***** Extracted data

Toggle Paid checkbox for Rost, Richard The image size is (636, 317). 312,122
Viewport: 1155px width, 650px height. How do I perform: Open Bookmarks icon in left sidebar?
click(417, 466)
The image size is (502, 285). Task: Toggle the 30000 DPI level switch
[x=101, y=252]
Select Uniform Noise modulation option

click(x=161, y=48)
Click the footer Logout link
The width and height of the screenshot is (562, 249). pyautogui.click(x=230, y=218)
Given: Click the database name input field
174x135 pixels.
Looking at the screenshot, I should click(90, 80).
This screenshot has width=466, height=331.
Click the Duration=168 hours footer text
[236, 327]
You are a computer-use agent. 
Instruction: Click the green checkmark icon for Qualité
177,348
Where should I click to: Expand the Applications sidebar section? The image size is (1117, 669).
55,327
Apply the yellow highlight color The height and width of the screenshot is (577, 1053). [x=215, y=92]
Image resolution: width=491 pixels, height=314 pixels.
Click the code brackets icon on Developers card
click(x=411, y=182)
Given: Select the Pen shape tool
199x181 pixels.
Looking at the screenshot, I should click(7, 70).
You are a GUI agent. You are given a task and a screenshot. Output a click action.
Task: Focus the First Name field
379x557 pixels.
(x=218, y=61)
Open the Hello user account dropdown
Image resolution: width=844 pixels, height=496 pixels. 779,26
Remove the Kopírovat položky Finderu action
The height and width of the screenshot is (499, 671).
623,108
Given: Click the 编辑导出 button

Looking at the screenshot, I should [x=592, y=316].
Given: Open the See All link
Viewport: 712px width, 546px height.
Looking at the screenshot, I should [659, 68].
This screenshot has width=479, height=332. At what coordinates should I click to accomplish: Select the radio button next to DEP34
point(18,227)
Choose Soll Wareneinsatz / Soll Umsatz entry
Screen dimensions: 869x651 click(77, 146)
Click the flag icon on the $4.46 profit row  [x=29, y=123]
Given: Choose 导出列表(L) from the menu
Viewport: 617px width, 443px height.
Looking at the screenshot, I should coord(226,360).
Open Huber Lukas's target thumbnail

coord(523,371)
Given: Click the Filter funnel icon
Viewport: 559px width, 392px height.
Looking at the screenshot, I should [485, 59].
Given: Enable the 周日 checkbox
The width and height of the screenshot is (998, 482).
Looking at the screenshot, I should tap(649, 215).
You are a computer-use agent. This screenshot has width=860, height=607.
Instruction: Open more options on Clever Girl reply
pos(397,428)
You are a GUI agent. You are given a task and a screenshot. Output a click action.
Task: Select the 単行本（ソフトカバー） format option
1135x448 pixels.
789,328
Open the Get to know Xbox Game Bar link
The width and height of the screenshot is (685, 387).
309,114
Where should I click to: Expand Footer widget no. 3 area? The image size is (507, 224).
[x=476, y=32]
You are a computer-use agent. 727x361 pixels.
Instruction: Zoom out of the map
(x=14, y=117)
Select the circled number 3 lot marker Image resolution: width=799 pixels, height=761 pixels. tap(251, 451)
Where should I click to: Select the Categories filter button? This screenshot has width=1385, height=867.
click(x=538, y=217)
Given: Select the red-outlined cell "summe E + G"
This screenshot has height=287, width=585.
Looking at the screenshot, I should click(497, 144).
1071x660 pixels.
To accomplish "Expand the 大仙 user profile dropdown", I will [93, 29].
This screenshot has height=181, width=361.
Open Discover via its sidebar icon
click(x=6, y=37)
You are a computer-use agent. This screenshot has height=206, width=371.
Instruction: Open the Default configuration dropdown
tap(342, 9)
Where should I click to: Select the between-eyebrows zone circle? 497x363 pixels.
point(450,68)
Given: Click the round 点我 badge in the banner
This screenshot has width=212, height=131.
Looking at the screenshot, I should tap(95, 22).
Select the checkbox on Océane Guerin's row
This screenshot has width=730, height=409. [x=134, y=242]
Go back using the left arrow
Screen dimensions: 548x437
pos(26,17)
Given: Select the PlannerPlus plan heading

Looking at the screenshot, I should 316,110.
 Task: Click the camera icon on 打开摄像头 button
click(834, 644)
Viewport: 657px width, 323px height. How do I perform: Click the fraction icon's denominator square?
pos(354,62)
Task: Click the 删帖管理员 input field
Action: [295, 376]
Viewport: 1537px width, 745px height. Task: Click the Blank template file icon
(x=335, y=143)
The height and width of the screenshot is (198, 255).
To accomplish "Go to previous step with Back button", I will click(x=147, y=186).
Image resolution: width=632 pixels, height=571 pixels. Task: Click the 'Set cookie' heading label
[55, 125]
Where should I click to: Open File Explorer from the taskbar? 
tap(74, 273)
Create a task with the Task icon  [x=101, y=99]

**********

→ **Action item**:
All lines above holding the word "will" make up the answer; copy each one.

→ **Output of the exercise**:
To accomplish "Expand the 大仙 user profile dropdown", I will [93, 29].
To accomplish "Go to previous step with Back button", I will click(x=147, y=186).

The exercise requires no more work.